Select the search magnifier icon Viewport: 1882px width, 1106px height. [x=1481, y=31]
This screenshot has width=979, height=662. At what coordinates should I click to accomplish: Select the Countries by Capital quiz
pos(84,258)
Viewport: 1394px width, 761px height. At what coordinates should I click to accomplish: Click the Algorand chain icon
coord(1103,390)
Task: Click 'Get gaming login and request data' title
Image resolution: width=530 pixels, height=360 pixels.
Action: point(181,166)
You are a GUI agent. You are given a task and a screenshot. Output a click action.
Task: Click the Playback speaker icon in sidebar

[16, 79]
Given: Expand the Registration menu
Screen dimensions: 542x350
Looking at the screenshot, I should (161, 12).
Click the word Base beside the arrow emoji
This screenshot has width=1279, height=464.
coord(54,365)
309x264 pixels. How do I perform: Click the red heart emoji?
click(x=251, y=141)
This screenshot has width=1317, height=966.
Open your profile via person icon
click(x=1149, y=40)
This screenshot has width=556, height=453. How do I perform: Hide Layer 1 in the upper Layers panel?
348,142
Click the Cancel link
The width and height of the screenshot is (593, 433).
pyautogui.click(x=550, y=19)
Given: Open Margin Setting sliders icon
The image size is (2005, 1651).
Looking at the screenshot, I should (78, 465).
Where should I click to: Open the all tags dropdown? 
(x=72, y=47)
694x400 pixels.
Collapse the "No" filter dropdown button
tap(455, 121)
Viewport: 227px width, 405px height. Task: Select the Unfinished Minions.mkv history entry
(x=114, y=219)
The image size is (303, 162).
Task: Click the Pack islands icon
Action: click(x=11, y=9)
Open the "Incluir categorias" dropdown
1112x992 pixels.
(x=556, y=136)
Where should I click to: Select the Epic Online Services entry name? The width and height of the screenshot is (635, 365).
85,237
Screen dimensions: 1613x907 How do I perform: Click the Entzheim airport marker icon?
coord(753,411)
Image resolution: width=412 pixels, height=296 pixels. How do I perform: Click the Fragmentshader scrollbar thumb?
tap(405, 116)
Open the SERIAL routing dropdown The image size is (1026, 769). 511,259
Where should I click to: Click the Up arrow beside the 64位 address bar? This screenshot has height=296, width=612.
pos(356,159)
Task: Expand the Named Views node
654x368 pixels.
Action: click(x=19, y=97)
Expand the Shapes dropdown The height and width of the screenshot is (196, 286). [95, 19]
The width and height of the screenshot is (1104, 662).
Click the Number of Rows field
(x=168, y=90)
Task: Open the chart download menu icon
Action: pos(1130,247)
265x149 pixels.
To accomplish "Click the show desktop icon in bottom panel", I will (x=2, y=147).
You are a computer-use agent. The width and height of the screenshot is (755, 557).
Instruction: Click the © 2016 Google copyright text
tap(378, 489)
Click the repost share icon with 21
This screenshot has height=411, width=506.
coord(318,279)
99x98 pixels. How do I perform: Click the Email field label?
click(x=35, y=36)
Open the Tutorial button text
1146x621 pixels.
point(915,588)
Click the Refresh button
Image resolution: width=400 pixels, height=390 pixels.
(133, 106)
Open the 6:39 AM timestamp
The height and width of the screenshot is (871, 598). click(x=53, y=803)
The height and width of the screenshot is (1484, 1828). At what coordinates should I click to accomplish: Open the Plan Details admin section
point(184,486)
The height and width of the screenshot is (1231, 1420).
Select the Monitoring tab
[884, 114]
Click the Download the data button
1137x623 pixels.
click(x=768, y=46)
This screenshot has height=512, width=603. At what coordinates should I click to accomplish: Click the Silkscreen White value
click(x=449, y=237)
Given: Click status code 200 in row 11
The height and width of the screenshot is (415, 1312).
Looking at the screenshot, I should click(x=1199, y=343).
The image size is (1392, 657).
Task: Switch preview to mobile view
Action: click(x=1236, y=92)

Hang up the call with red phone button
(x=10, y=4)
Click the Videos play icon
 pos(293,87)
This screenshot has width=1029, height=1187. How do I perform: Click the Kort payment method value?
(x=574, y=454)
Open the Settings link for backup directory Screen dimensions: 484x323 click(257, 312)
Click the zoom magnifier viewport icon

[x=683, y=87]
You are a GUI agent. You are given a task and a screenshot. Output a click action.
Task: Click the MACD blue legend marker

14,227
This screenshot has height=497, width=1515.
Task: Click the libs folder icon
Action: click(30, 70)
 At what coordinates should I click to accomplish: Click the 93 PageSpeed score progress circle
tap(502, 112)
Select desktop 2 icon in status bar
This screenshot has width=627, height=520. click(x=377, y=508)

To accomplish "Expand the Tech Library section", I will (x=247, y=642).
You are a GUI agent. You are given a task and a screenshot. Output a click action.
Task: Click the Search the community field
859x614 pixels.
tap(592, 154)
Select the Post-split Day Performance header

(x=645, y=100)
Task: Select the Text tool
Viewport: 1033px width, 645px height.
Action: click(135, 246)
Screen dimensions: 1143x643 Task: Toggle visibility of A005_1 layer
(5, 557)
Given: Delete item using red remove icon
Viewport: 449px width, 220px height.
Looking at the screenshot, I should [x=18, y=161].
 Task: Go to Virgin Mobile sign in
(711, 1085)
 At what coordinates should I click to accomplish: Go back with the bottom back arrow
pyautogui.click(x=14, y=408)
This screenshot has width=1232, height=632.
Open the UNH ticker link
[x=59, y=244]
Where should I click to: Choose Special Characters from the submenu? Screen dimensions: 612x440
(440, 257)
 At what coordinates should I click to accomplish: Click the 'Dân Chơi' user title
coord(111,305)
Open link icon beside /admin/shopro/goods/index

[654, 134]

....................

- PROBLEM: Repeat the records verbatim from the line with "Task: Expand the Named Views node" to the line with "pos(293,87)", inclusive, and nothing else.

- EXPECTED OUTPUT:
Task: Expand the Named Views node
654x368 pixels.
Action: click(x=19, y=97)
Expand the Shapes dropdown The height and width of the screenshot is (196, 286). [95, 19]
The width and height of the screenshot is (1104, 662).
Click the Number of Rows field
(x=168, y=90)
Task: Open the chart download menu icon
Action: pos(1130,247)
265x149 pixels.
To accomplish "Click the show desktop icon in bottom panel", I will (x=2, y=147).
You are a computer-use agent. The width and height of the screenshot is (755, 557).
Instruction: Click the © 2016 Google copyright text
tap(378, 489)
Click the repost share icon with 21
This screenshot has height=411, width=506.
coord(318,279)
99x98 pixels. How do I perform: Click the Email field label?
click(x=35, y=36)
Open the Tutorial button text
1146x621 pixels.
point(915,588)
Click the Refresh button
Image resolution: width=400 pixels, height=390 pixels.
(133, 106)
Open the 6:39 AM timestamp
The height and width of the screenshot is (871, 598). click(x=53, y=803)
The height and width of the screenshot is (1484, 1828). At what coordinates should I click to accomplish: Open the Plan Details admin section
point(184,486)
The height and width of the screenshot is (1231, 1420).
Select the Monitoring tab
[884, 114]
Click the Download the data button
1137x623 pixels.
click(x=768, y=46)
This screenshot has height=512, width=603. At what coordinates should I click to accomplish: Click the Silkscreen White value
click(x=449, y=237)
Given: Click status code 200 in row 11
The height and width of the screenshot is (415, 1312).
Looking at the screenshot, I should click(x=1199, y=343).
The image size is (1392, 657).
Task: Switch preview to mobile view
Action: click(x=1236, y=92)

Hang up the call with red phone button
(x=10, y=4)
Click the Videos play icon
 pos(293,87)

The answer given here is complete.